第1章 曲げた棒はなぜもどるのか ー弾性の話ー

第2章 ゴムはなぜあんなに伸びるのか ーゴムの弾性は気体の圧力に似ている

第3章 かきまわした水はなぜ止まるのか ー粘性の話ー

第4章 おかしな流れのいろいろ ー振ると溶ける液体、成型できる液体、ひびわれする液体ー

第5章 流れる固体 ー氷河は流れる、岩も流れるー

第6章 弾性のある液体の話 ーはねもどる液体、糸をひく液体、はい上がる液体ー

第7章 バネとピストンの仕掛け ー模型で考えるのは便利なことだー

第8章 絹糸はどうしてできるのか ーカイコは糸をはくのではなくて、引き出すのだ。クモの糸も同じー

第9章 粘液は何のためにあるのか ー卵の白身は黄身のゆりかごー

おわりに ーレオロジーとは何かー

あとがき ーおとなの読者へー

索引 

 

【感想】

  レオロジーを学び始めるのに非常におすすめの本。元々は、今で言うブルーバックスのように、一般向けに書かれたレオロジーの啓蒙書らしい。一般向けと言っても内容に誤魔化しはなく、きちんと書かれた良い本だった。

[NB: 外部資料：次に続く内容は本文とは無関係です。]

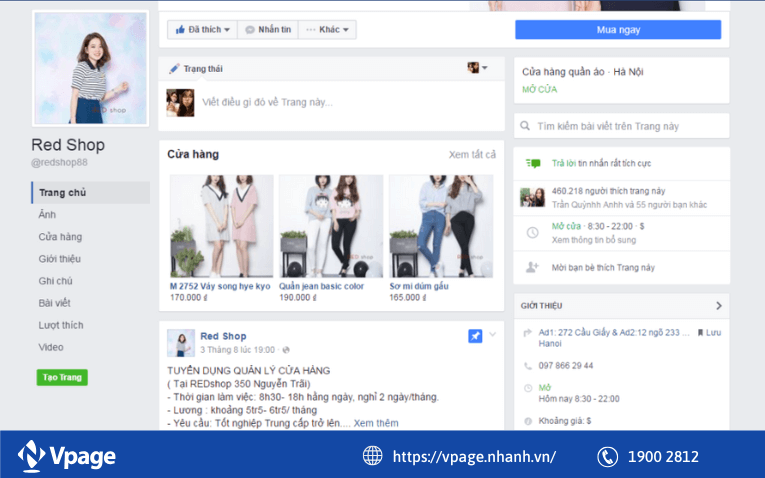Click the green Tạo Trang button

62,377
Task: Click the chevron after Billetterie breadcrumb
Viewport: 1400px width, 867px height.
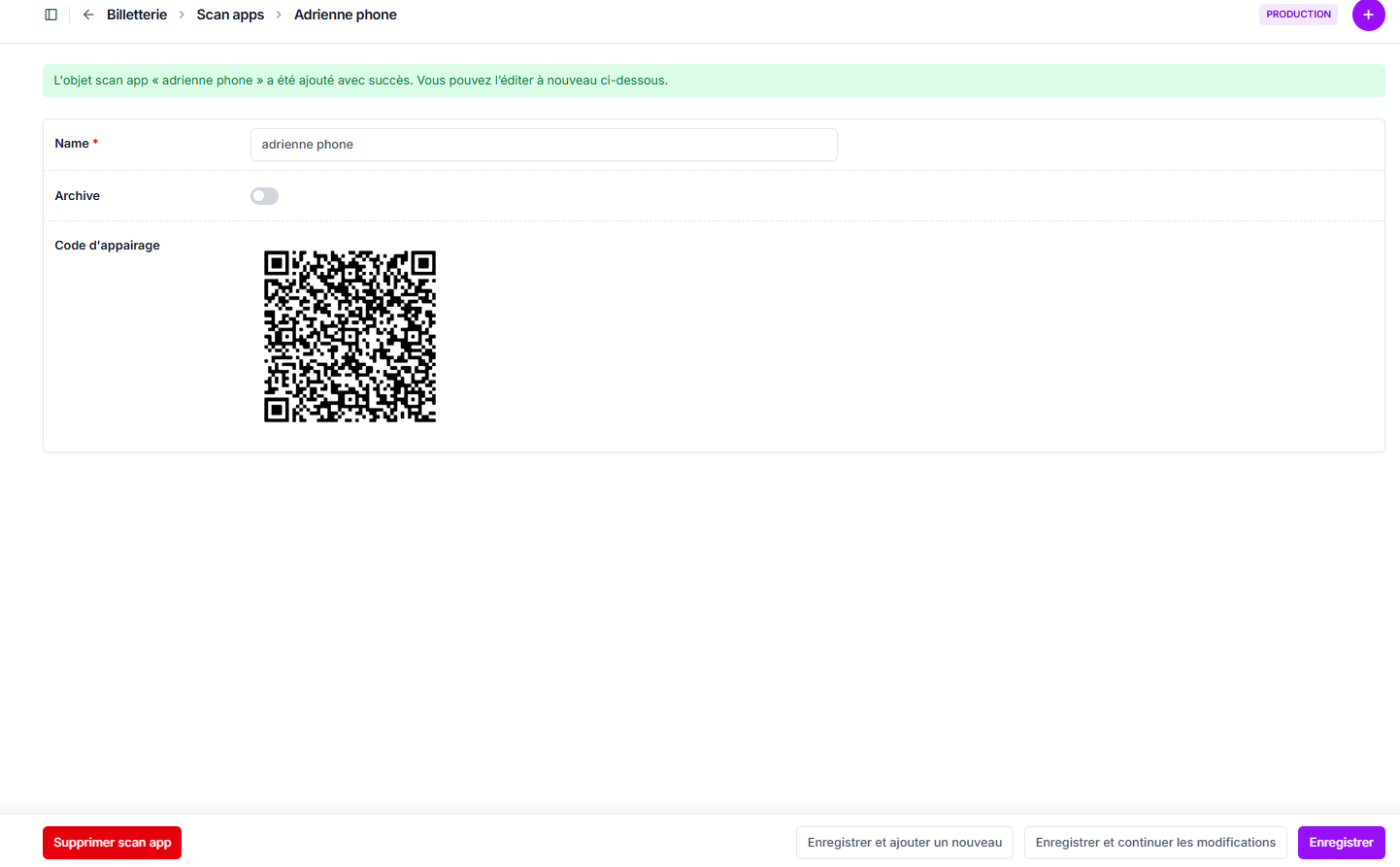Action: [182, 15]
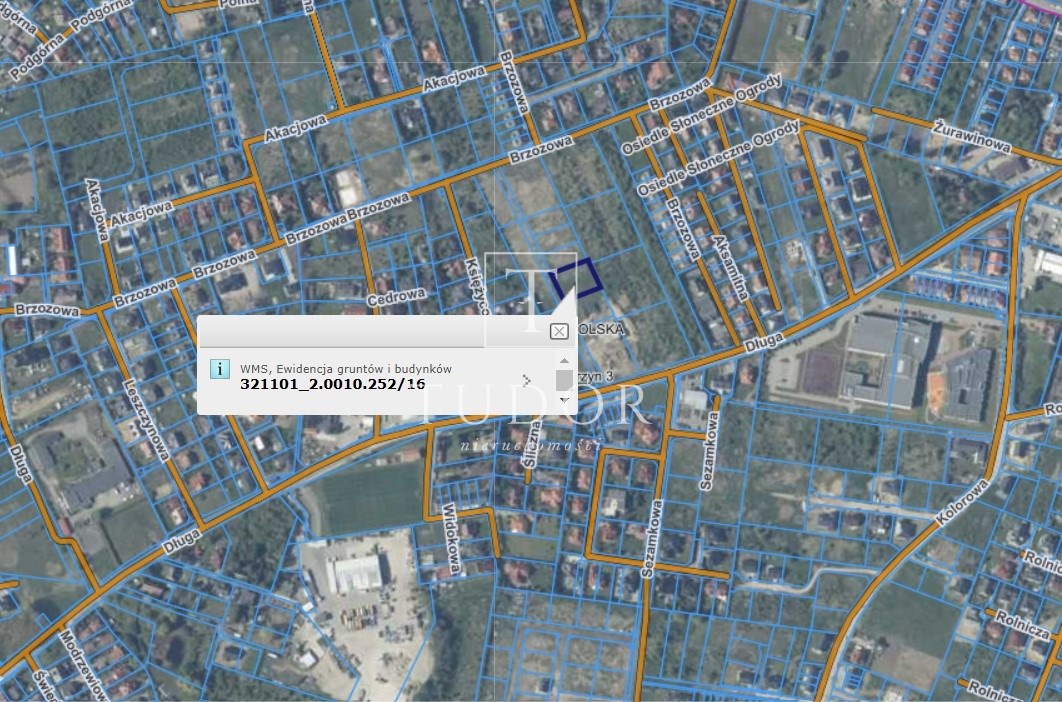
Task: Click the Cedrowa street label
Action: [x=397, y=297]
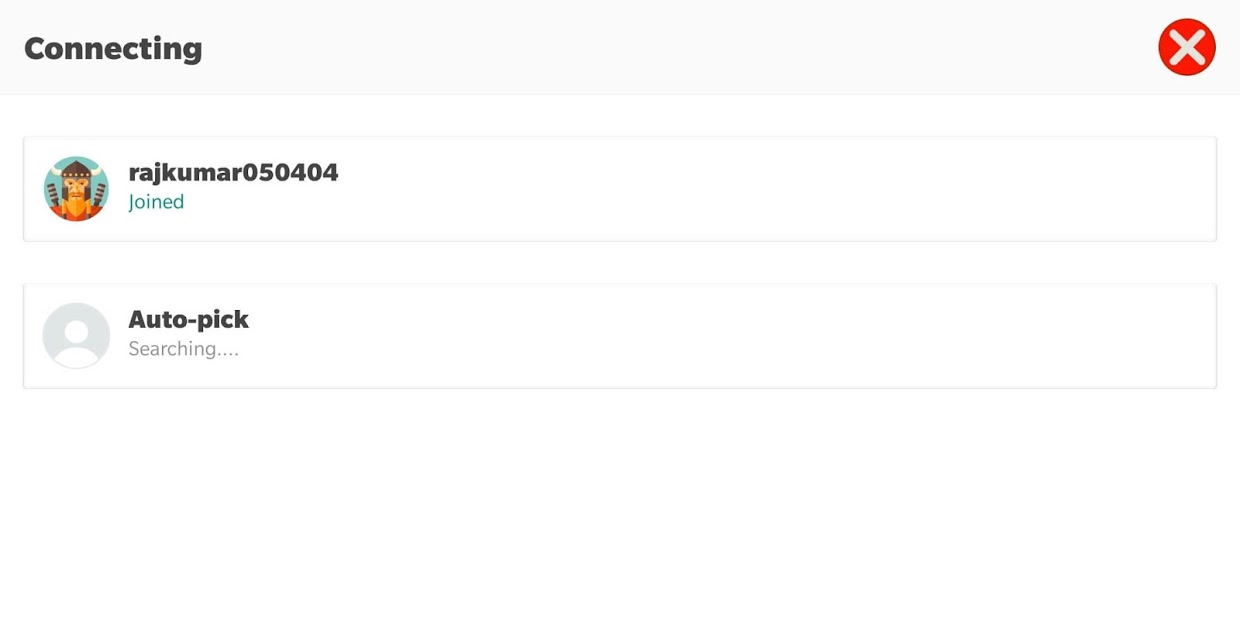Click the green Joined status text
1240x620 pixels.
pos(156,202)
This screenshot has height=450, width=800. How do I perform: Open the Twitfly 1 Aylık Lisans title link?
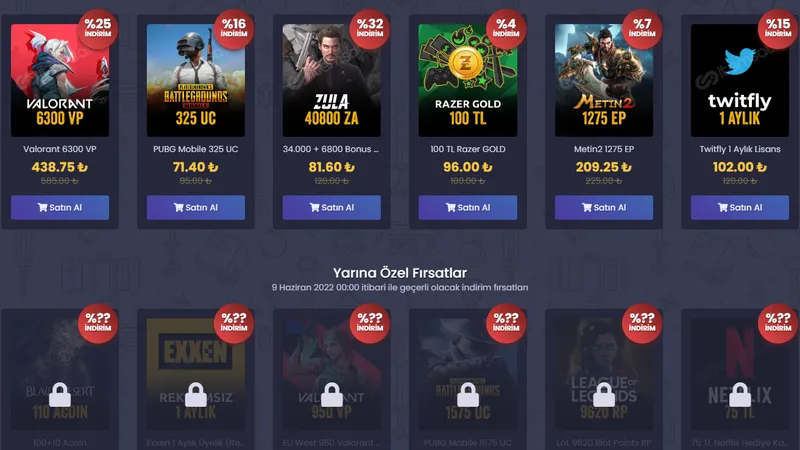point(740,149)
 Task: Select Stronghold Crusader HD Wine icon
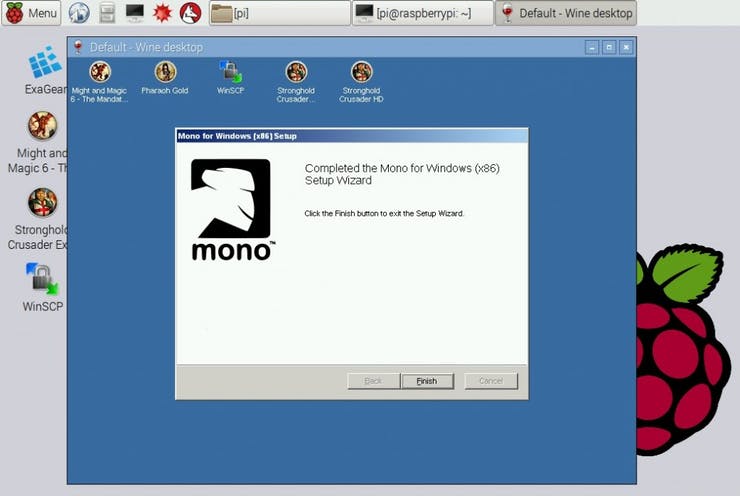361,82
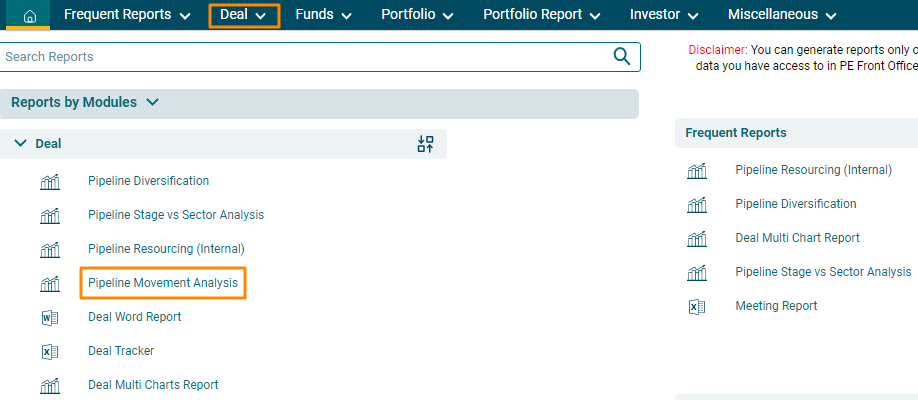918x400 pixels.
Task: Click the Excel icon for Deal Tracker
Action: (x=50, y=351)
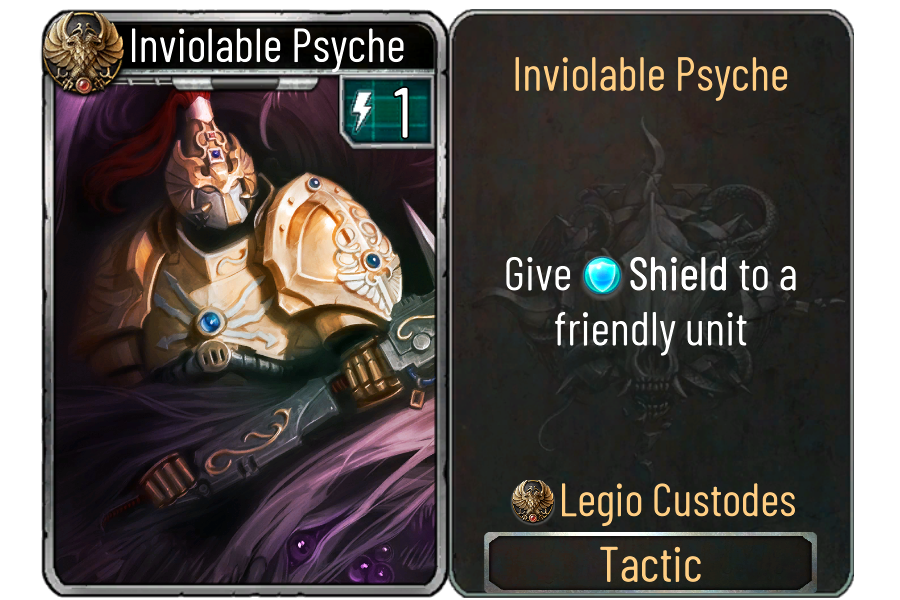Click the blue Shield keyword icon
This screenshot has height=600, width=900.
point(602,276)
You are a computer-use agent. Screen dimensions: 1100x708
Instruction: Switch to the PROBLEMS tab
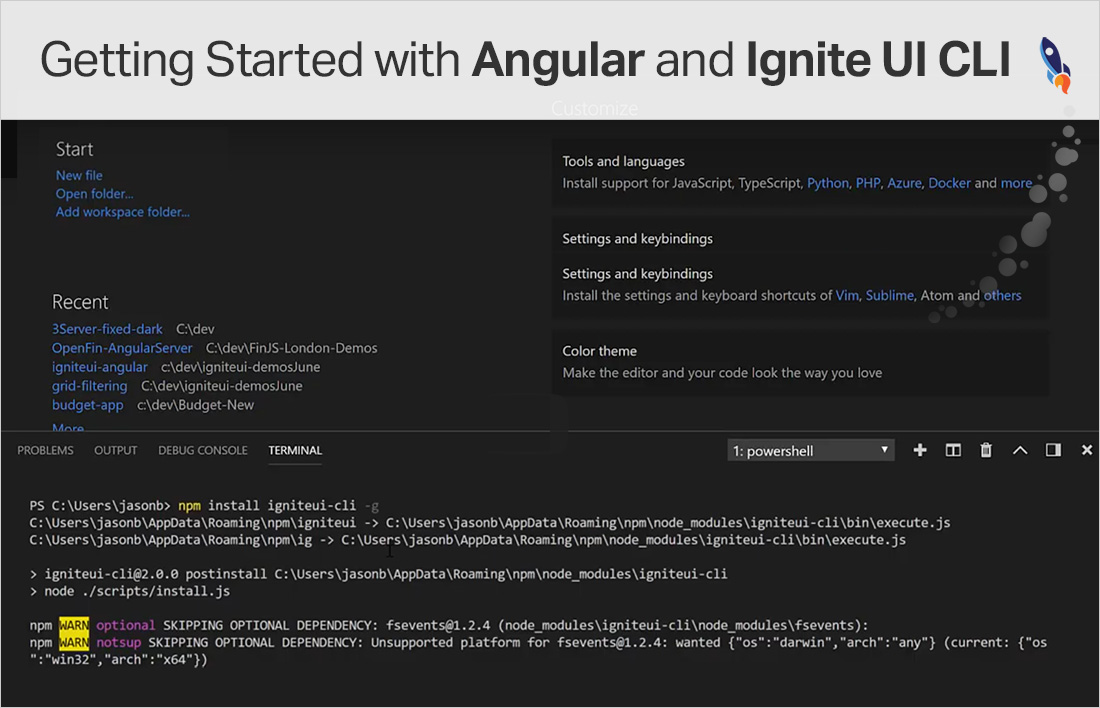(x=45, y=451)
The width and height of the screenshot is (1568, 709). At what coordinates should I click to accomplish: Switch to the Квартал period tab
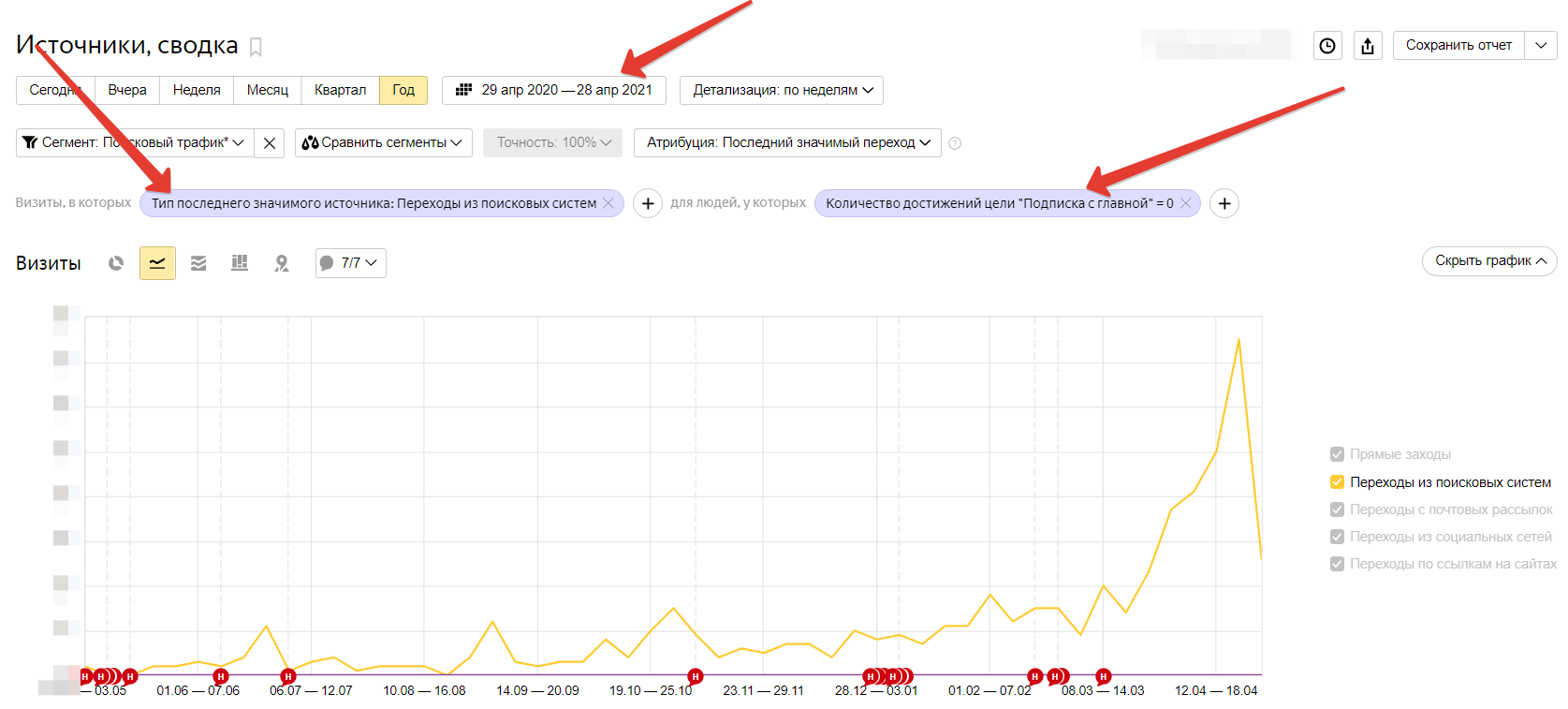pos(340,90)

 本書では序盤で、固体弾性、液体粘性、気体粘性の起源を分子レベルで定性的に説明している。中盤では、粘弾性流体の挙動の原理を解説し、フォークトモデルやマクスウェルモデルを用いて実現象を解析する手法に触れられている。そして、終盤においては、これまでに解説してきた事柄を使って、絹糸や卵などの身近な粘弾性液体の挙動が説明されている。

 本書は、アマニ油(粘弾性液体)や水飴(ニュートン流体)、アスファルト(粘弾性固体)などの身近なモノの考察から始まり、その流れのまま自然に、分子レベルでの挙動や粘弾性モデルの解説に入る。そのため、すんなりとレオロジーの考え方が頭に入ってくる。全編を通して難解な言葉を使わず、平易な例を挙げているため、非常にわかりやすい。

 グラフは出てくるが、数式はほとんど出てこないので 初学者にぴったりだと思う。『レオロジー基礎論』の前に読むと良い。ただ、残念ながら絶版のため、図書館や古本屋で手に入れるしかない。

 ちなみに、著者の中川鶴太郎氏は『レオロジー』という題名で、みすず書房岩波書店からそれぞれ参考書を出版している。みすず書房版は500ページを超える大部でレオロジーに関する様々なことを取り扱っている。